Re-run the trace up to that step with the same inputs to reproduce the failure
Inspect the full message history at the failing step to see what context the model had

The structured logs from run_traced_agent contain everything needed for steps 1–4. For step 5, add an option to dump the raw messages list at each step:

if os.getenv("DUMP_MESSAGES") == "1":
    with open(f"trace_{agent.trace_id}_messages.json", "w") as f:
        json.dump(messages, f, indent=2, default=str)

This creates a replayable artifact. Given the same messages at step N, the model will produce similar output — making failures reproducible even in non-deterministic systems.

What to Measure

Three metrics matter most for production agent health:

Task completion rate — what fraction of runs reach final_answer vs. hitting max_steps or an error.
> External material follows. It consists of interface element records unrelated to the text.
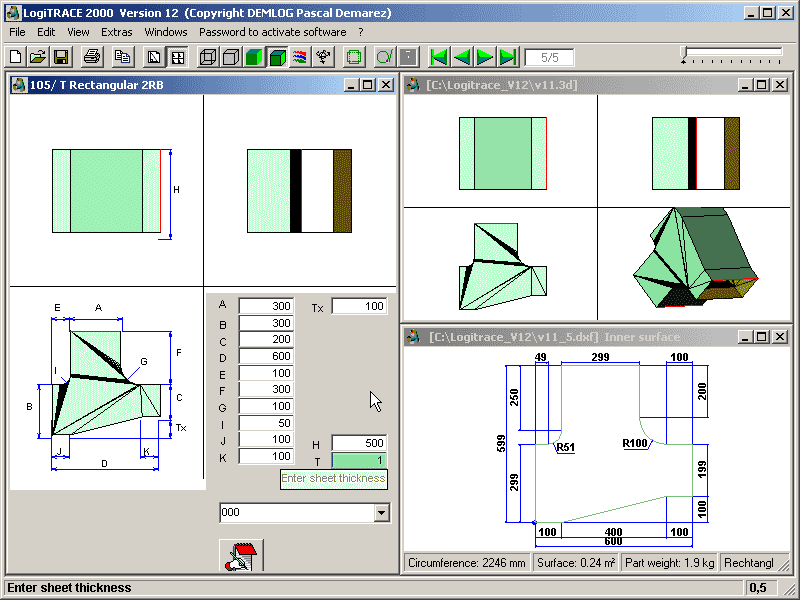Open the Extras menu
This screenshot has height=600, width=800.
pyautogui.click(x=116, y=32)
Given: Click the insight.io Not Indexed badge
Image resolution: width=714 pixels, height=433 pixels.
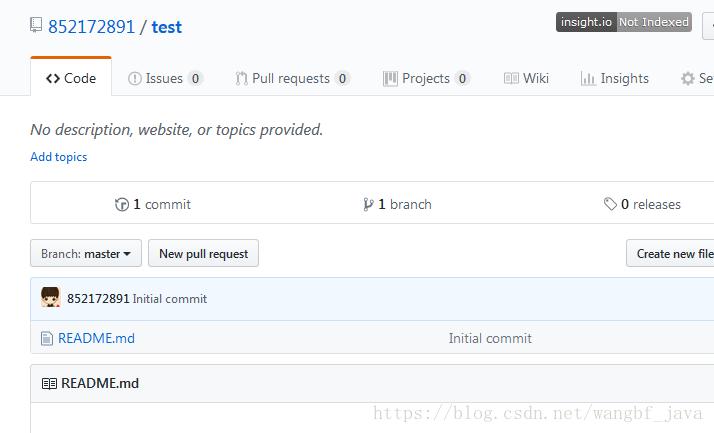Looking at the screenshot, I should coord(624,22).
Baseline this per task type; a research task completing in 10 steps isn’t comparable to a simple lookup in 2.

Token cost per task — sum input_tokens + output_tokens across all steps. Track this over time. A 20% increase in cost with no change in completion rate usually signals prompt degradation or a task complexity shift.

Tool error rate — error_steps / total_steps. Spikes in this metric point directly to a broken tool or API. Since tool errors cascade into model confusion, fixing the tool almost always improves completion rate too.

Observability in agent systems isn’t optional — it’s the difference between a system you can iterate on and one you can only restart when it breaks. Start with structured events and trace IDs. Add loop detection. Push metrics. The investment pays off the first time you have a production failure and can reconstruct exactly what happened instead of guessing.